Exercise -> Please tally the lines of the records that contain "screenshot" and send back only the total.

START Provided records

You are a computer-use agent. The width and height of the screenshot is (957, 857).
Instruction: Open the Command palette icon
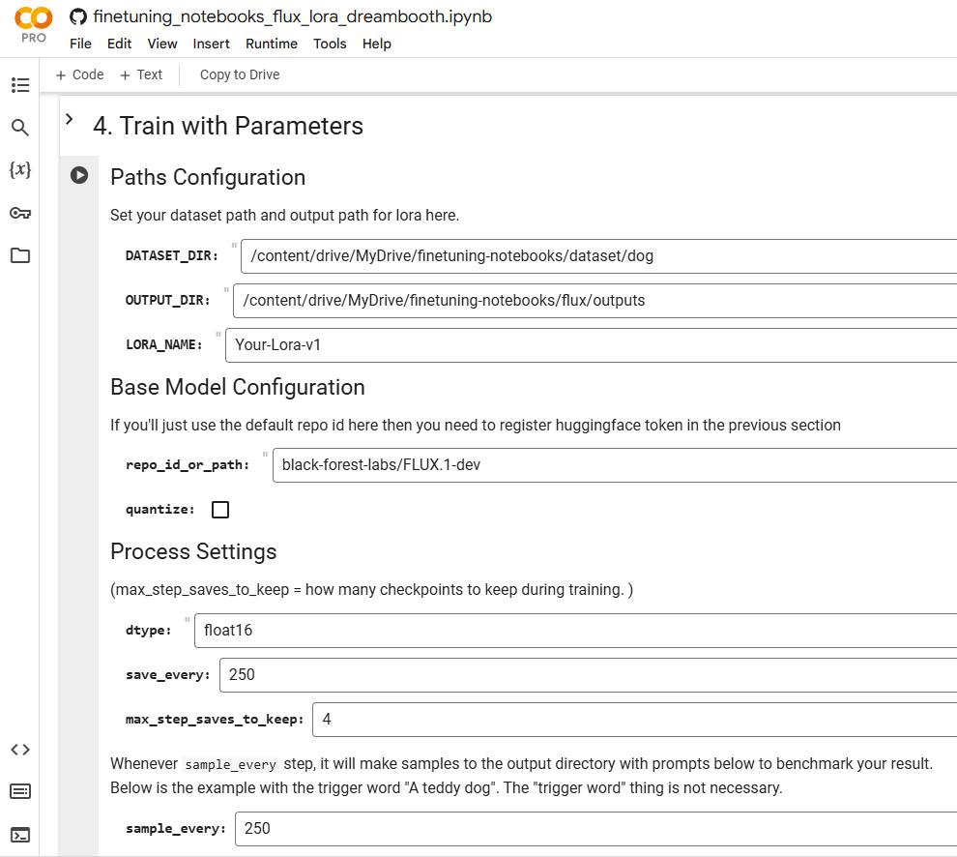tap(19, 791)
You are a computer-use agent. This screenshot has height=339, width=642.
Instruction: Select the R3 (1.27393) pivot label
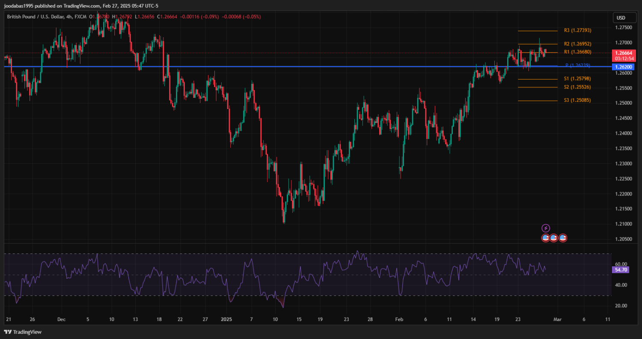point(577,31)
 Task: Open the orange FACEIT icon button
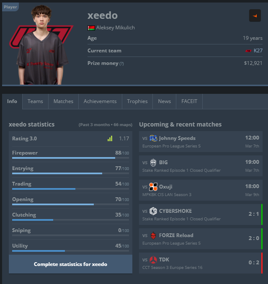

END Provided records

Solution to this problem -> 2